Aim: In the notes on random variables below, rewrite the paragraph that begins "We have a sample space" as one shorter sentence that keeps its main facts.

Excerpt to read:
◆ ◆ ◆ ◆ ◆ ◆ ◆

We have a sample space, \(\Omega \). A random variable \(X\) is a mapping from the sample space to the real numbers:

\(X: \Omega \rightarrow \mathbb{R}\)

We can then define the set of elements in \(\Omega \). As an example, take a coin toss and a die roll. The sample space is:

\(\{H1,H2,H3,H4,H5,H6,T1,T2,T3,T4,T5,T6\}\)

A random variable could give us just the die value, such that:

\(X(H1)=X(T1)=1\)

We can define this more precisely using set-builder notation, by saying the following is defined for all \(c\in \mathbb{R}\):

\(\{\omega |X(\omega )\le c\}\)

That is, for any number random variable map \(X\), there is a corresponding subset of \(\Omega \) containing the \(\omega \)s in \(\Omega \) which map to less than \(c\).

Multiple variables can be defined on the sample space. If we rolled a die we could define variables for

Whether it was odd/even

Number on the die

Whether it was less than 3

With more die we could add even more variables

If we define a variable \(X\), we can also define another variable \(Y=X^2\).

\(P(X=x)=P({\omega |X(\omega)=x})\)

For discrete probability, this is a helpful number. For example for rolling a die.

◆ ◆ ◆ ◆ ◆ ◆ ◆

Extracted material:
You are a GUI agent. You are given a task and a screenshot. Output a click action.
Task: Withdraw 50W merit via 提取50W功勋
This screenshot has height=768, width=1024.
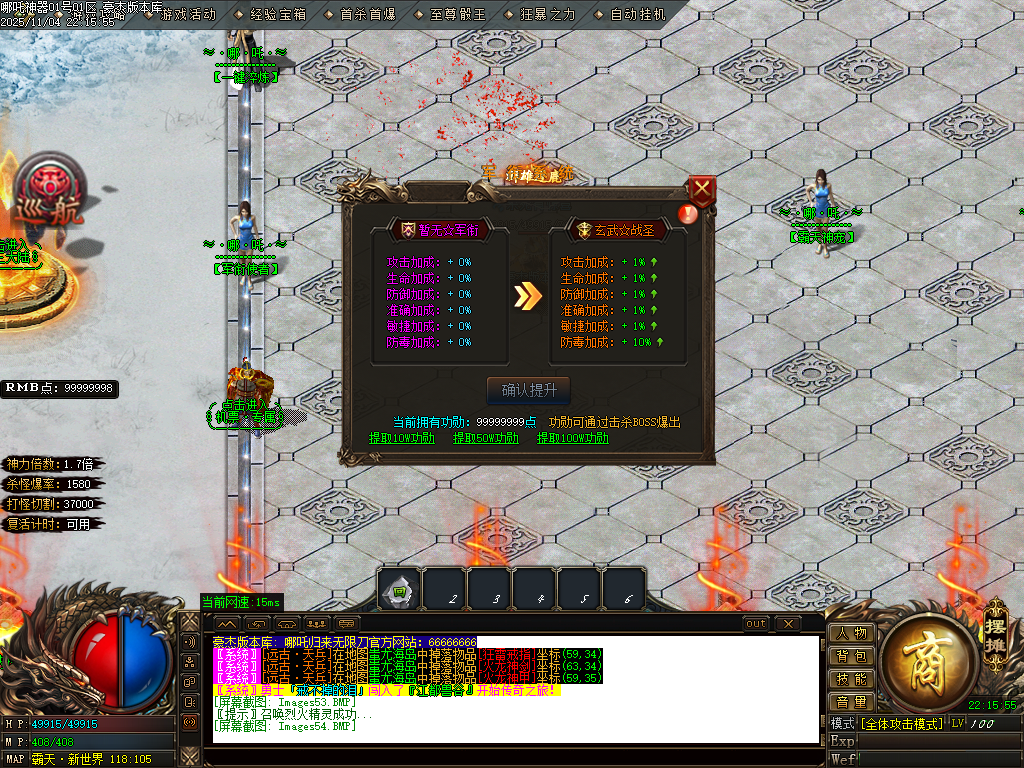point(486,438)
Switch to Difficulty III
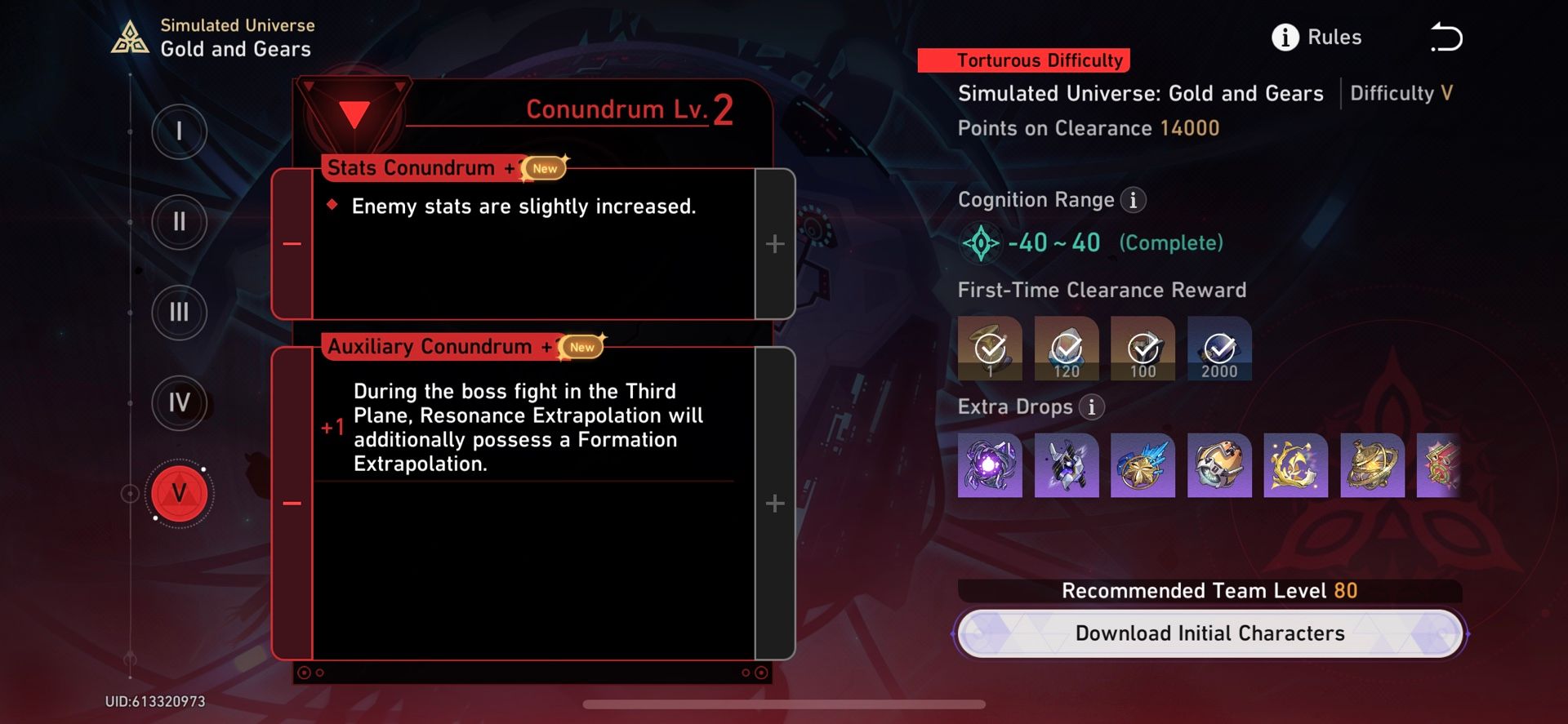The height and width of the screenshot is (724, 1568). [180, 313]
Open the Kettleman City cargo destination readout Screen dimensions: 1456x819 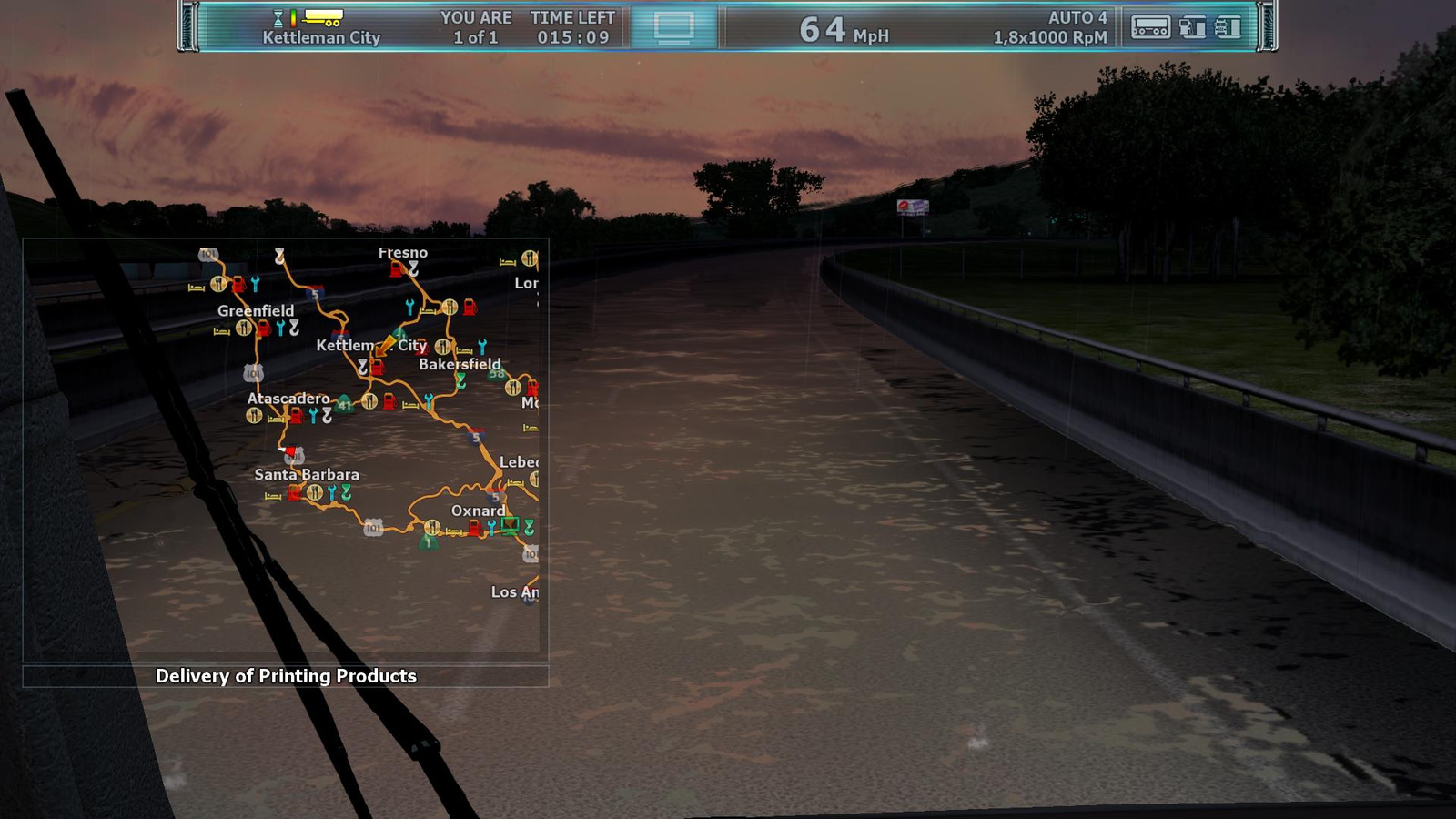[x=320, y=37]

◆ ◆ ◆ ◆ ◆ ◆ ◆

Correct result: A random variable X maps the sample space Ω to the real numbers.